Quoted passage:
..............................
The government decreased law enforcement efforts. Articles 163 and 164 of the criminal code criminalized all forms of labor and sex trafficking and prescribed penalties of eight to 25 years’ imprisonment, which were sufficiently stringent and, with respect to sex trafficking, commensurate with those prescribed for other serious crimes, such as rape. Law enforcement and judicial officials remained unfamiliar with trafficking crimes; thus, it was likely that officials inaccurately classified some trafficking cases as immigration or labor violations. Furthermore, the government did not collect detailed data on trafficking, and the government only collected aggregate data on vulnerable persons and not trafficking-specific data.
The government reported it investigated and detained two suspected perpetrators for alleged child sex trafficking of an Indonesian girl in June 2020; the case was ongoing at the end of the reporting period. The police also reported it apprehended two suspected perpetrators in December 2020 for alleged sex trafficking of an Indonesian woman, based on a complaint reported in a prior year; the case was also pending at the end of the reporting period. This represented a decrease from the 13 investigations the government initiated during the previous reporting period and demonstrated overall decreasing efforts since 2018. The Office of the Labor Inspector General referred a potential labor trafficking case to the police in February 2021 involving a Philippine national recruited to work in a casino where her employer withheld her pay and confiscated her passport; the case was pending police investigation at the end of the reporting period. For the second consecutive year, the government did not initiate any new prosecutions during the current reporting period; the Office of the Prosecutor General (OPG) reported that two cases first initiated in a previous reporting period remained pending. The government did not convict any traffickers during the reporting period; it last obtained a conviction in 2018. The government did not report any investigations, prosecutions, or convictions of government employees complicit in trafficking offenses during the reporting period. In 2018, a district administrator was accused of raping a child sex trafficking victim and attempting to bribe her to not report the case; at the end of this reporting period, the case remained with the OPG for review while the district administrator remained in his position. In a previous reporting period, the government reported referring a case of an immigration official who allegedly facilitated labor trafficking of Bangladeshi workers to the OPG; the government did not report an update on this case. The government acknowledged possible trafficking violations in the fishing industry in Timor-Leste’s coastal waters and exclusive economic zone to the south; however, the government lacked the vessels, training, and human resources to patrol, inspect, and interdict vessels in its waters and investigate possible trafficking violations on these vessels.
..............................
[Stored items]

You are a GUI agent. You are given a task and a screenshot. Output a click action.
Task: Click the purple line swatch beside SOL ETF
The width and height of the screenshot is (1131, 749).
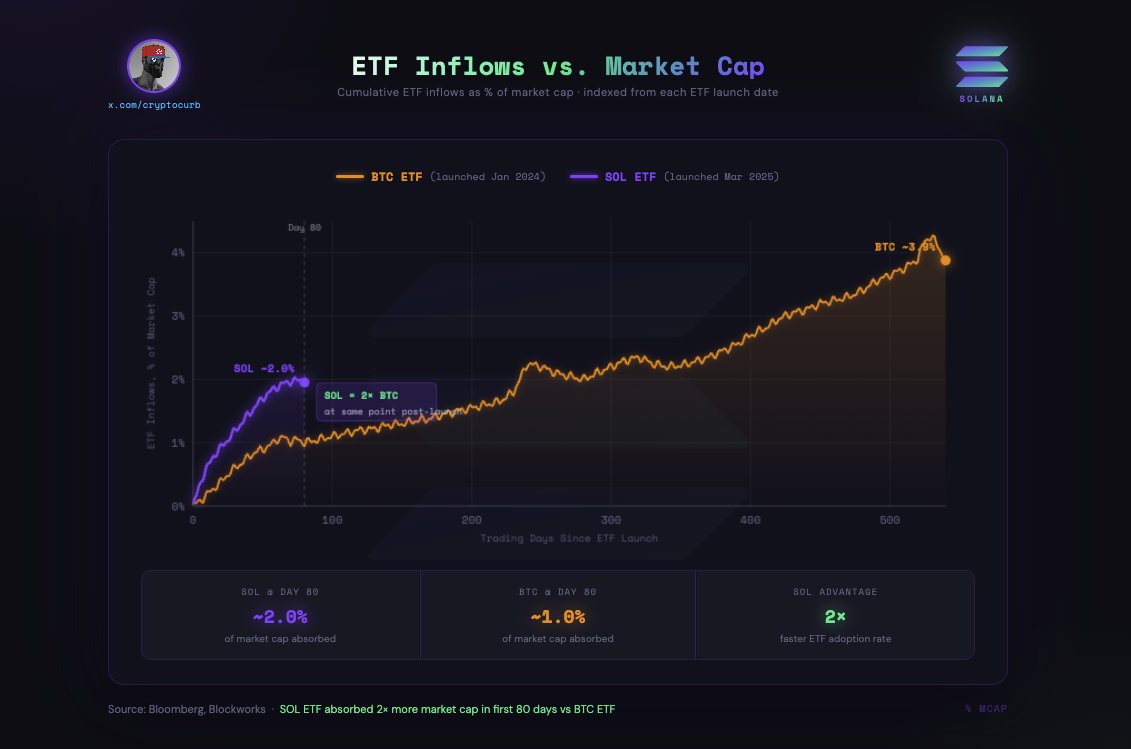click(584, 177)
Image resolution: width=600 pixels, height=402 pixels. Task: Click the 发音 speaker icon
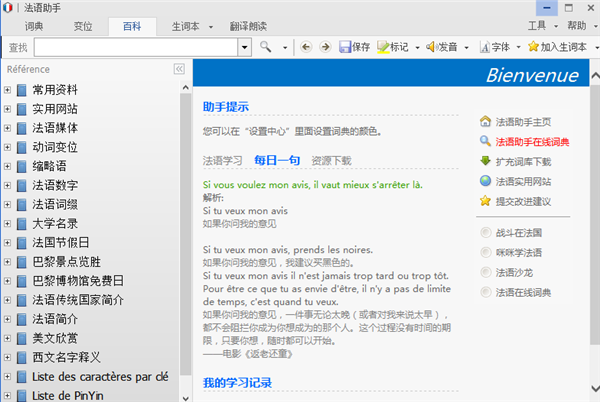point(431,47)
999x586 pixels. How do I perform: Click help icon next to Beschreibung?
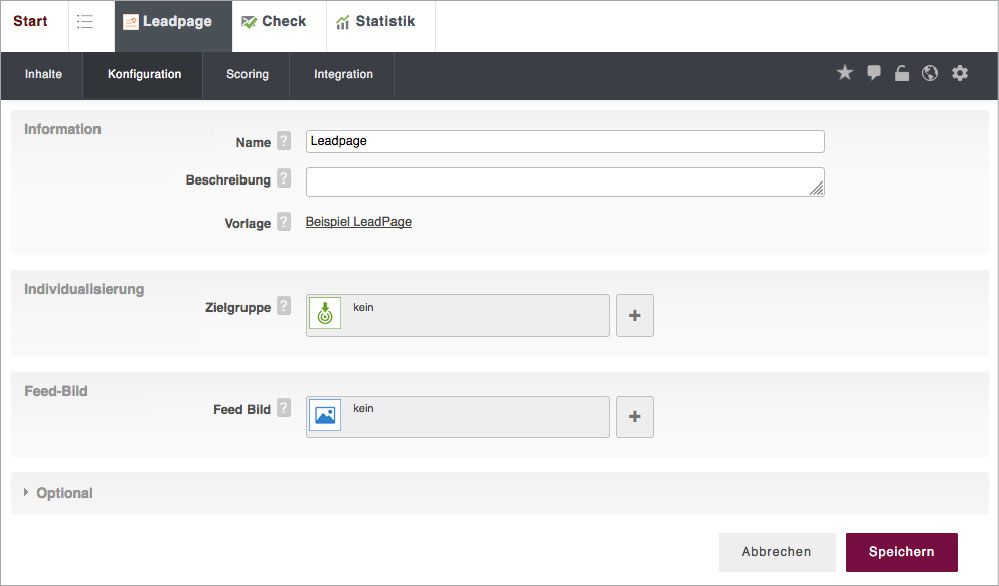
..............................
Work task A: Reproduce the passage on trafficking law enforcement word for word from "The government decreased" to "not trafficking-specific data.".
Work task B: According to the passage on trafficking law enforcement, what did the government lack to patrol, inspect, and interdict vessels in its waters?
Rely only on the passage on trafficking law enforcement.

Output A:
The government decreased law enforcement efforts. Articles 163 and 164 of the criminal code criminalized all forms of labor and sex trafficking and prescribed penalties of eight to 25 years’ imprisonment, which were sufficiently stringent and, with respect to sex trafficking, commensurate with those prescribed for other serious crimes, such as rape. Law enforcement and judicial officials remained unfamiliar with trafficking crimes; thus, it was likely that officials inaccurately classified some trafficking cases as immigration or labor violations. Furthermore, the government did not collect detailed data on trafficking, and the government only collected aggregate data on vulnerable persons and not trafficking-specific data.

Output B:
- vessels
- training
- human resources